[Saved entries]
--- START ---
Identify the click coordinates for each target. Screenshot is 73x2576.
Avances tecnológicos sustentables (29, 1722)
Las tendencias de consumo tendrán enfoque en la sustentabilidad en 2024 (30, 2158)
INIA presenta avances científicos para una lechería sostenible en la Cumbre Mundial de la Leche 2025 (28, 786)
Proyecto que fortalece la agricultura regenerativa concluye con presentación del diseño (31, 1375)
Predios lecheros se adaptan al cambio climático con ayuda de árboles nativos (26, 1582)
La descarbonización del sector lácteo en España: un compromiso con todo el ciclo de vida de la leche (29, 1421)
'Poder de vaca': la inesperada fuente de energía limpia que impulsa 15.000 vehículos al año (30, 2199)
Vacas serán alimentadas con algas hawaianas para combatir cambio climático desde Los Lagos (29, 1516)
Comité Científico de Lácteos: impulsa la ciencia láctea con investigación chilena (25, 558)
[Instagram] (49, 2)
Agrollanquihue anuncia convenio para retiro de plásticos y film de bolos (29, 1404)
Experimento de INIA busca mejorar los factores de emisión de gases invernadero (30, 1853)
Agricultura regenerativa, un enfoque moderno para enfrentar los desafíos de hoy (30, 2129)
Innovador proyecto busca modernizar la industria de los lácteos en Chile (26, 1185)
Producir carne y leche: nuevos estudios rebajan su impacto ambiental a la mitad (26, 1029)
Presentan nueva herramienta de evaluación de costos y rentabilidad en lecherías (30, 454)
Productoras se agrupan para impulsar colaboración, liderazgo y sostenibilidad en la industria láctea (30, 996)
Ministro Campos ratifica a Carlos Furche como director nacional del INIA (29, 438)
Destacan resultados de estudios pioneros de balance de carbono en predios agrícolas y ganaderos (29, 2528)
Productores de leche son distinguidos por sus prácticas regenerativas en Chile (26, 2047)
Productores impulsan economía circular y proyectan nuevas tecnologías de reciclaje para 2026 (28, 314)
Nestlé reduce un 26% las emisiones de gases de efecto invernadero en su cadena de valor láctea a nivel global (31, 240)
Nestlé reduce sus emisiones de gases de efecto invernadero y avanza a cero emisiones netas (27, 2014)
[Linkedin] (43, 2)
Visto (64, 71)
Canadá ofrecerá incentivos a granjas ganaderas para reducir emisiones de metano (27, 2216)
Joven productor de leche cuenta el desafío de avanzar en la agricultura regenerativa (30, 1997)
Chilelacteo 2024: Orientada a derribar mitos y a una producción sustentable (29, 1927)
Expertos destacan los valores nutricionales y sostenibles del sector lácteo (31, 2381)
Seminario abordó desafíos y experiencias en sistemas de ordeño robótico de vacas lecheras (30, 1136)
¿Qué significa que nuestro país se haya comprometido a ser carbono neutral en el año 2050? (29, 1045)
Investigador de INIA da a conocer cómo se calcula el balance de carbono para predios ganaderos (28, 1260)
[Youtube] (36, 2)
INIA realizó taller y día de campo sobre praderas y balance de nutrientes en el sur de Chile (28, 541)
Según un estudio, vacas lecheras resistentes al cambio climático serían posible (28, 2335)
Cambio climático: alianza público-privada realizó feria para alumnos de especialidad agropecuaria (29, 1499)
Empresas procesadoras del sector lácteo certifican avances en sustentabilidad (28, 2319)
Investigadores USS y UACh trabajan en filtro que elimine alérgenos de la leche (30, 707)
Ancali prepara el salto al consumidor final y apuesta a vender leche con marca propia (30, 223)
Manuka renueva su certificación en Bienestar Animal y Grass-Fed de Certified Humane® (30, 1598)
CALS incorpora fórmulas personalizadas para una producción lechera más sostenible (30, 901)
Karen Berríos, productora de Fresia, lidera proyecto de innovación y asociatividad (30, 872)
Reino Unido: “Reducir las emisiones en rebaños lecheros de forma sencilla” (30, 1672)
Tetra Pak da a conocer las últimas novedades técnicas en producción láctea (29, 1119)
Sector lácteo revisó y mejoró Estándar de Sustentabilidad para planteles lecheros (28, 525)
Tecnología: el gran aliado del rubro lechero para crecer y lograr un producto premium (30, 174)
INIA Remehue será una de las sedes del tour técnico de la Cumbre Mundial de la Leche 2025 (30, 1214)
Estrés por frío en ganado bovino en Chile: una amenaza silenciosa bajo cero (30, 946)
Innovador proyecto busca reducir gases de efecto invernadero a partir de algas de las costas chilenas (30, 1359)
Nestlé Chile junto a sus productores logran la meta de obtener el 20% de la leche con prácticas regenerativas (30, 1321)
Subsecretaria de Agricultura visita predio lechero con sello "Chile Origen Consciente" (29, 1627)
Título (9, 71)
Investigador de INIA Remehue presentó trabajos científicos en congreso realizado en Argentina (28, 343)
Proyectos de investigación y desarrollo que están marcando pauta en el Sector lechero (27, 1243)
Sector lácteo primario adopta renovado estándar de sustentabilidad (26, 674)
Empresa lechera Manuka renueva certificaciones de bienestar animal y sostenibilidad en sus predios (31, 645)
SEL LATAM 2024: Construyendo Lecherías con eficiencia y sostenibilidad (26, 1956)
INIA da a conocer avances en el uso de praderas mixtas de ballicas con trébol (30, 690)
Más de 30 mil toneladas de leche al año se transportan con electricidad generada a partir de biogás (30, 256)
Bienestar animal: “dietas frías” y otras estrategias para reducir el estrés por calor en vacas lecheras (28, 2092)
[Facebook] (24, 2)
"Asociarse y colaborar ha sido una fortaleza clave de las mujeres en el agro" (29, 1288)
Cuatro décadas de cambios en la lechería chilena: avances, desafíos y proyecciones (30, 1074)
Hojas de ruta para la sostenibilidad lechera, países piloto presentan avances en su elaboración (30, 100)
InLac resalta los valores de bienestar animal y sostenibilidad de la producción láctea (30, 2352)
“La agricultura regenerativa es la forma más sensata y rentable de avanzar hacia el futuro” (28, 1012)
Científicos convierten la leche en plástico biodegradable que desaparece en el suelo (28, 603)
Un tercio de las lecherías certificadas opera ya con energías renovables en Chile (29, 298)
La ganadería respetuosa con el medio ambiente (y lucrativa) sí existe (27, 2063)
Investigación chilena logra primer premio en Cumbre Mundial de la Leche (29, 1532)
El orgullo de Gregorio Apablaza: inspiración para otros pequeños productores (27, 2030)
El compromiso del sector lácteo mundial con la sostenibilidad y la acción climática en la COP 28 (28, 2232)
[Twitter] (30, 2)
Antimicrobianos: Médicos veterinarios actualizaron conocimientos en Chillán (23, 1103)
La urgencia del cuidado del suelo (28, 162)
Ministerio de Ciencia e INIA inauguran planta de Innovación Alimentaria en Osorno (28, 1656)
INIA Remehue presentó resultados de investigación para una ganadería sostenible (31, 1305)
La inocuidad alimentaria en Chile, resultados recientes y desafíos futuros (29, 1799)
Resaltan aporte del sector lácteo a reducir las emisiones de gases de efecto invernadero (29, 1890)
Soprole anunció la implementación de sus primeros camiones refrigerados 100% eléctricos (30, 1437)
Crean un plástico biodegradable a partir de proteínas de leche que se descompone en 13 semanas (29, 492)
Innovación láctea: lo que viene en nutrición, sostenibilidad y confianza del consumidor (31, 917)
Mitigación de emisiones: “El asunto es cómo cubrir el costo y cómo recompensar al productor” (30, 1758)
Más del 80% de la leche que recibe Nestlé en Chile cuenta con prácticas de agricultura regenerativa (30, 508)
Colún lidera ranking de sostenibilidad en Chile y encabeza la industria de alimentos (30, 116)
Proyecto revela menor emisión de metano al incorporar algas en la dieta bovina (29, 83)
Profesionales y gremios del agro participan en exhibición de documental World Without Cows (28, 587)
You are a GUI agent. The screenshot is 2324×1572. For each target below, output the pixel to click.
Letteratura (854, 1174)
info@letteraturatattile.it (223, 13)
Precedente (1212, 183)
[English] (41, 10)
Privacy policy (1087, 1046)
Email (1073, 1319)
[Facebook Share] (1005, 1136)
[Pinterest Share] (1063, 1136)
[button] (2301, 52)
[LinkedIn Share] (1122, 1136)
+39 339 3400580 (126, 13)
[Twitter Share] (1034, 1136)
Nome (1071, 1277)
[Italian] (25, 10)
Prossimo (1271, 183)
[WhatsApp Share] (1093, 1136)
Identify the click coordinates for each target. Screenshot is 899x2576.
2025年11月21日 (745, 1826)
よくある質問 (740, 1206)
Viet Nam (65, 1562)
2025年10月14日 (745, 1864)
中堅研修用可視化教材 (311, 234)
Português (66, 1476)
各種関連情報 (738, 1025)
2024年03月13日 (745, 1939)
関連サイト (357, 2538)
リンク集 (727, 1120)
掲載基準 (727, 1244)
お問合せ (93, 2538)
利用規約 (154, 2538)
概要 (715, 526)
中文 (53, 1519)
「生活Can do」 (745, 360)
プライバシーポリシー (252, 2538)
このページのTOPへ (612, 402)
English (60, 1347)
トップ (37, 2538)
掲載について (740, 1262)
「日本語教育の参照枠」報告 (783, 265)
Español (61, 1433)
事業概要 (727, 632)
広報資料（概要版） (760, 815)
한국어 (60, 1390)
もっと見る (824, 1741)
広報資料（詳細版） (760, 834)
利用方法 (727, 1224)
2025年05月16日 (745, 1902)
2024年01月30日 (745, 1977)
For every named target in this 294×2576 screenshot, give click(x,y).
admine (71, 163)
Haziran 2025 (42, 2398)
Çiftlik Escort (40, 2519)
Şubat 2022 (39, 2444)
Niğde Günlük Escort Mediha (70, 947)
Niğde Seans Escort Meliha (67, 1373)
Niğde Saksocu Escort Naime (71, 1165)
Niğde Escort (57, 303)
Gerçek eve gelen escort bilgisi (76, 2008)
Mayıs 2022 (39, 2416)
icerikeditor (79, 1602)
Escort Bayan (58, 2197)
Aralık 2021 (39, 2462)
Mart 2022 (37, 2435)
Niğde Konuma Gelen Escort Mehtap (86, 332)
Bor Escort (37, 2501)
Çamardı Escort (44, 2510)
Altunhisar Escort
--- END ---
[TASK GOAL] Quote, with nothing altered, all lines from the start of the entries to the line that carries "INIA presenta avances", inclusive.

[SOLVED EXERCISE]
Identify the click coordinates for each target. Screenshot is 73x2576.
Avances tecnológicos sustentables (29, 1722)
Las tendencias de consumo tendrán enfoque en la sustentabilidad en 2024 (30, 2158)
INIA presenta avances científicos para una lechería sostenible en la Cumbre Mundial de la Leche 2025 (28, 786)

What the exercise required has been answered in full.